Here is a sample from July:

  • The University of Akron cut “178 positions, including 96 members of the union faculty and nonunion faculty, contract employees and staff.”
  • Tarleton State University is committed to “30 layoffs and reassignments,” plus cutting one academic program.
  • Roanoke College is cutting $6 million from its budget, which means axing 14 jobs.
  • The University of Iowa is cutting $15 million and 15 instructors — and that’s just the first phase of three, because of “UI’s $70 million financial loss due to COVID-19 and an $8 million cut in state appropriations to state Board of Regents institutions.”
  • Canisius College decided to “lay off 96 employees, including 25 professors,” thanks to “a projected $20 million shortfall in a $75 million budget.”
  • Carthage College announced it would “reassess… our academic programs” — in other words, to “eliminate up to 20% of faculty and restructure 10 academic departments.”
  • The state of Nevada has a new budget, which includes (among other things) serious cuts to that state’s public universities, colleges, and institutes. They range from 19.66 to 25.87%.
  • The University of North Carolina system’s leader asked each campus chancellor to prepare plans cutting to “their budgets by between 25% and 50%.”
  • The University of Missouri rolled out 3,598 furloughs and compensation cuts to 2,317 staff — after laying off 173 staff.
  • The University of Texas at San Antonio ended 312 jobs, among them “one-tenth of the university’s non-tenured faculty, ranging across all academic departments.”
  • Oberlin College decided it would no longer employ its unionized dining staff, firing them and outsourcing instead.
  • Stephens College axed 30 employees.
  • Maryland dealt its public institutions a roughly $200 million budget cut.
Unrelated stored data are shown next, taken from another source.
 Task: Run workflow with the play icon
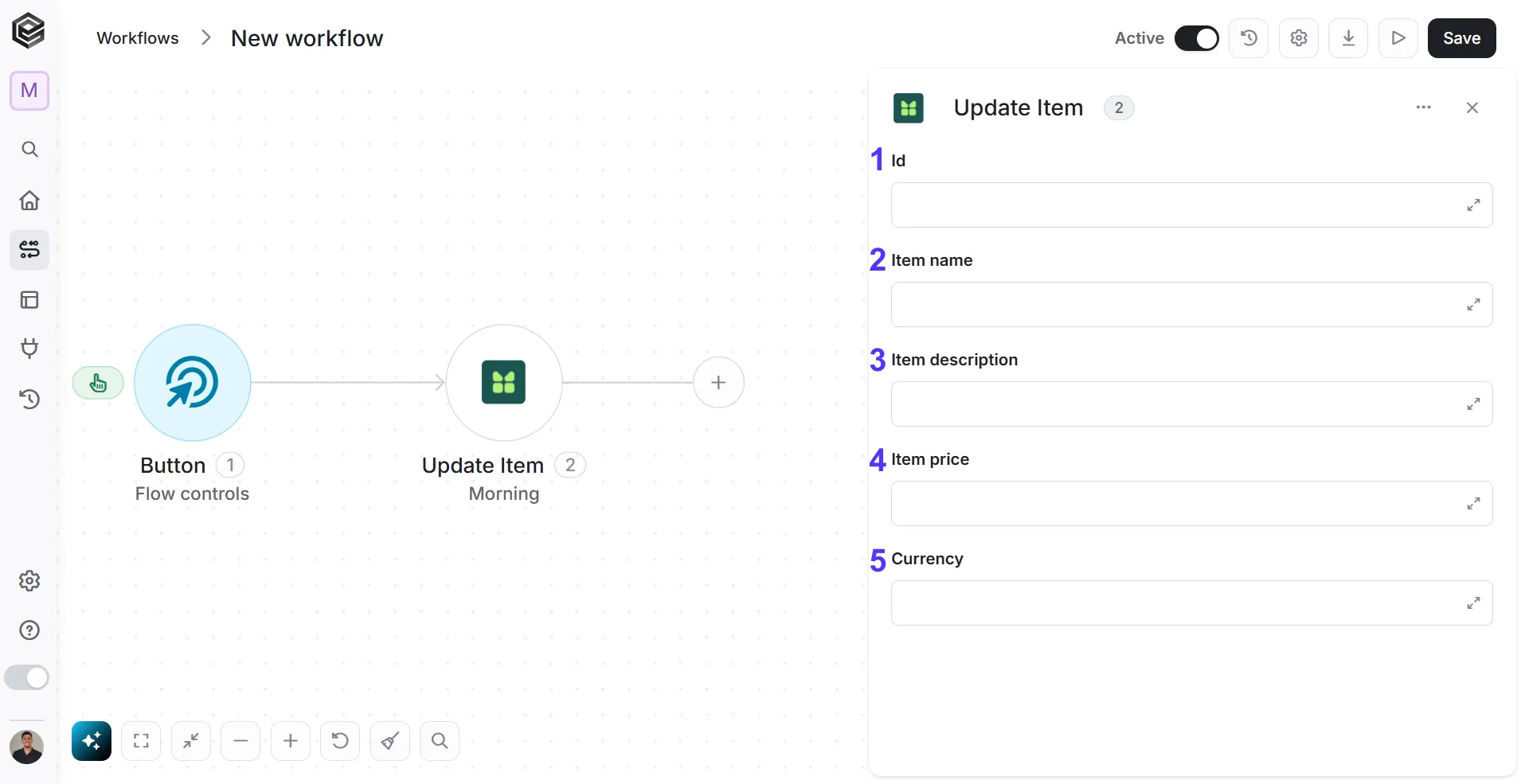[1398, 38]
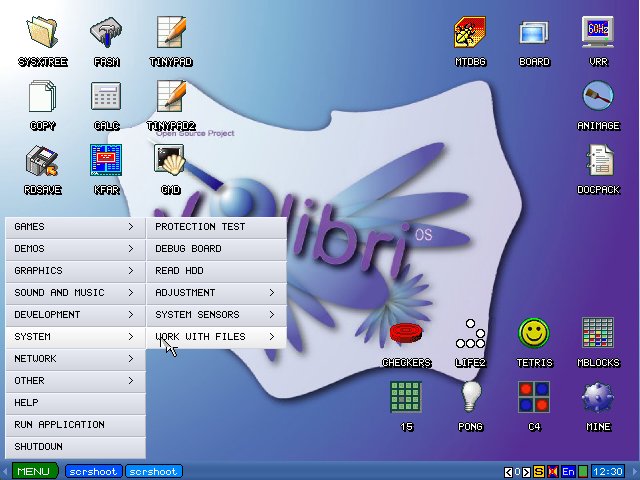Choose SHUTDOWN in the main menu
This screenshot has width=640, height=480.
[75, 447]
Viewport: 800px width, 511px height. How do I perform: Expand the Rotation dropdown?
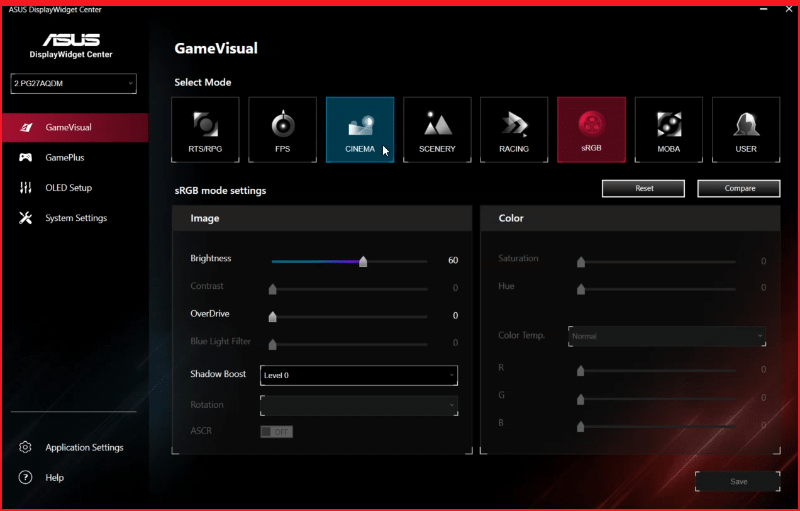pos(358,405)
The Chronicle of Higher Ed is trying to keep track of as much of this human damage as possible. They have numbered “at least 51,793 employees in academe… known to have been affected by… a layoff, a furlough, or a contract nonrenewal resulting from Covid-19.” (emphasis in original) And yet: “because a specific or approximate count of leaves of absence, terminations, workplace reductions, or contract nonrenewals is not known for every action, the sum represents a significant undercount.” And it looks like they haven’t updated since July 2.
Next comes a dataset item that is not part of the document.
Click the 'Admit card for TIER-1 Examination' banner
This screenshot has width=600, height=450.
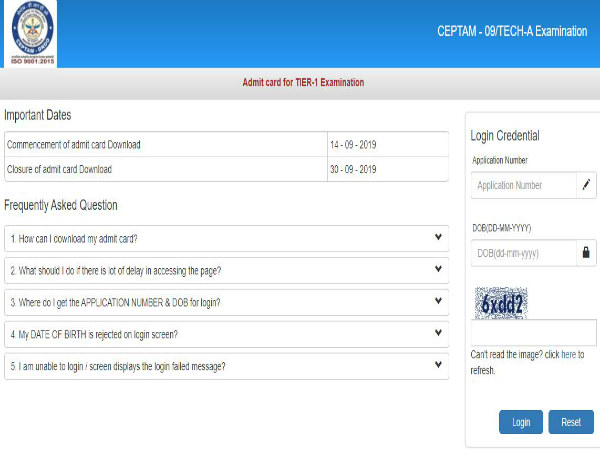[x=303, y=82]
All of these cuts are taking place in a context of general economic havoc. For months there have been staggering numbers of unemployed people, perhaps 11% at present. Millions have retained their jobs, but taken pay cuts. (Thanks to Creative Marbles for the link) In addition, “49.1% of American adults live in households which have experienced a loss in employment income,” according to the US Census. The entire economy sagged beneath a huge second quarter production collapse:

As I’ve said elsewhere, This Can’t Be Good For Higher Ed. State governments have lost revenue and seen their expenses rise — and we know public higher ed is an easy thing to cut, nationwide, in red states and blue. If half of American families have lost money in this crisis, they might not be of a mind to spend as much on college as they once were. And so on.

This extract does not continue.